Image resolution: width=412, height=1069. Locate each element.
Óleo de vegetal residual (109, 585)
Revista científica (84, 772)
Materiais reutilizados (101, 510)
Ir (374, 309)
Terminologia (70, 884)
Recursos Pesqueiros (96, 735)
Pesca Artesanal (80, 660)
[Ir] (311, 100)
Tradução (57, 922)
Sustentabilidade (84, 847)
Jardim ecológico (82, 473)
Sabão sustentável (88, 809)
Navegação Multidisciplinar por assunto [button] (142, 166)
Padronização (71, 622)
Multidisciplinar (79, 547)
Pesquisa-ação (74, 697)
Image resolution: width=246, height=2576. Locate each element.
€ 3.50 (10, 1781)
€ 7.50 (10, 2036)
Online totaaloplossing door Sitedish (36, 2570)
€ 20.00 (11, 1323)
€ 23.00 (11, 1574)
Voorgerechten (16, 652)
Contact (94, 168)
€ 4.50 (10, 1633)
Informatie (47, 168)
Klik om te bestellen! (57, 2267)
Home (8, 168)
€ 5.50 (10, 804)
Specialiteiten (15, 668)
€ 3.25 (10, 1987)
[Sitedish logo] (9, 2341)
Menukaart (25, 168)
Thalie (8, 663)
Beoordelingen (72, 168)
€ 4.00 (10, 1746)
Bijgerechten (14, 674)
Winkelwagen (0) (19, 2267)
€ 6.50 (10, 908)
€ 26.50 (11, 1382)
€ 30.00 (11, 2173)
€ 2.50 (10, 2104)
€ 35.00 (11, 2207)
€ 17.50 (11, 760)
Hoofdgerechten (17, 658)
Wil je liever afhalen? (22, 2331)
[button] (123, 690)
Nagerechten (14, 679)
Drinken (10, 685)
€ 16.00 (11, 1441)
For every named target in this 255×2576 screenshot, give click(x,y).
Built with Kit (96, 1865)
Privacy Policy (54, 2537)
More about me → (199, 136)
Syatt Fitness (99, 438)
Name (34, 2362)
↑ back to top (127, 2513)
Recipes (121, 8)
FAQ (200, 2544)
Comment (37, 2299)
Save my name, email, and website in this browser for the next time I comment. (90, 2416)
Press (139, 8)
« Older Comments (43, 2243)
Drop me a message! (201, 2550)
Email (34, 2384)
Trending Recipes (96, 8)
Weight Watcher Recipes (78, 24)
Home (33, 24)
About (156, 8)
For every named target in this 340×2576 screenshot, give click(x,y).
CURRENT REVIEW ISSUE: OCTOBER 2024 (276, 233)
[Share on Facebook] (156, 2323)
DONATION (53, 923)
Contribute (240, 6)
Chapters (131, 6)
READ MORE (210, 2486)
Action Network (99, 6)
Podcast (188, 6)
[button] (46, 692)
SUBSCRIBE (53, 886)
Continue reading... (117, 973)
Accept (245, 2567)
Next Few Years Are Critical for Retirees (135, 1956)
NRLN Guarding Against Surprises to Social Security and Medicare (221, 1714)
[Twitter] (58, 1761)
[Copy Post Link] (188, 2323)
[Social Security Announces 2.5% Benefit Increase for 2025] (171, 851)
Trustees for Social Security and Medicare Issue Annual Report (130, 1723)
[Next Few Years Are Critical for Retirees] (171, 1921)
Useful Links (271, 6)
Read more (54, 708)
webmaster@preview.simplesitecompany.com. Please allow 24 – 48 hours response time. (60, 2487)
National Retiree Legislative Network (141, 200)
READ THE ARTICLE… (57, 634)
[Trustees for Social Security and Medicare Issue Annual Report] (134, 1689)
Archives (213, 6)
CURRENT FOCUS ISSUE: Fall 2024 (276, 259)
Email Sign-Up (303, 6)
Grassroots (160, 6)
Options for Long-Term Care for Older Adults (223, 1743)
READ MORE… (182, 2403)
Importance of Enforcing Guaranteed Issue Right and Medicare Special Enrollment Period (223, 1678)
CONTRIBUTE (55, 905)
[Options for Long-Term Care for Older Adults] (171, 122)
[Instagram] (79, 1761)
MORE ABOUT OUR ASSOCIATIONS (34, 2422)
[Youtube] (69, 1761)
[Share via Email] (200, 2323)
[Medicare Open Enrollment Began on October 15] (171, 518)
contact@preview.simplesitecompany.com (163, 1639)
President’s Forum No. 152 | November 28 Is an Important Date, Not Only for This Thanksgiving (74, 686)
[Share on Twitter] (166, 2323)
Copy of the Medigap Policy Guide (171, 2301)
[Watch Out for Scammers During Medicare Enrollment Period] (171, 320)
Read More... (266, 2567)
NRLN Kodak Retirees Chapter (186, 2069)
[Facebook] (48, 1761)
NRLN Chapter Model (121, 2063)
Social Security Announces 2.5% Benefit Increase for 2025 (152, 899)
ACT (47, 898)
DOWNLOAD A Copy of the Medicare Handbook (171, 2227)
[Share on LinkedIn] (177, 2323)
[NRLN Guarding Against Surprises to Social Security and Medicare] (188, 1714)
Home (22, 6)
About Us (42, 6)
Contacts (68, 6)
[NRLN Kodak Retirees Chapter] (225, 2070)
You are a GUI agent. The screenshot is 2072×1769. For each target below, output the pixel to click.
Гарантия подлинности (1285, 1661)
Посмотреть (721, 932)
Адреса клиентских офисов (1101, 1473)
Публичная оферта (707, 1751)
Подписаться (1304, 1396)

DIRECTIONS FOR THIS TASK
Looking at the data above, return every line from the one with "[Share on Facebook] (156, 2323)" down to the one with "Next Few Years Are Critical for Retirees (135, 1956)", exactly and inclusively.

TASK RESPONSE
[Share on Facebook] (156, 2323)
DONATION (53, 923)
Contribute (240, 6)
Chapters (131, 6)
READ MORE (210, 2486)
Action Network (99, 6)
Podcast (188, 6)
[button] (46, 692)
SUBSCRIBE (53, 886)
Continue reading... (117, 973)
Accept (245, 2567)
Next Few Years Are Critical for Retirees (135, 1956)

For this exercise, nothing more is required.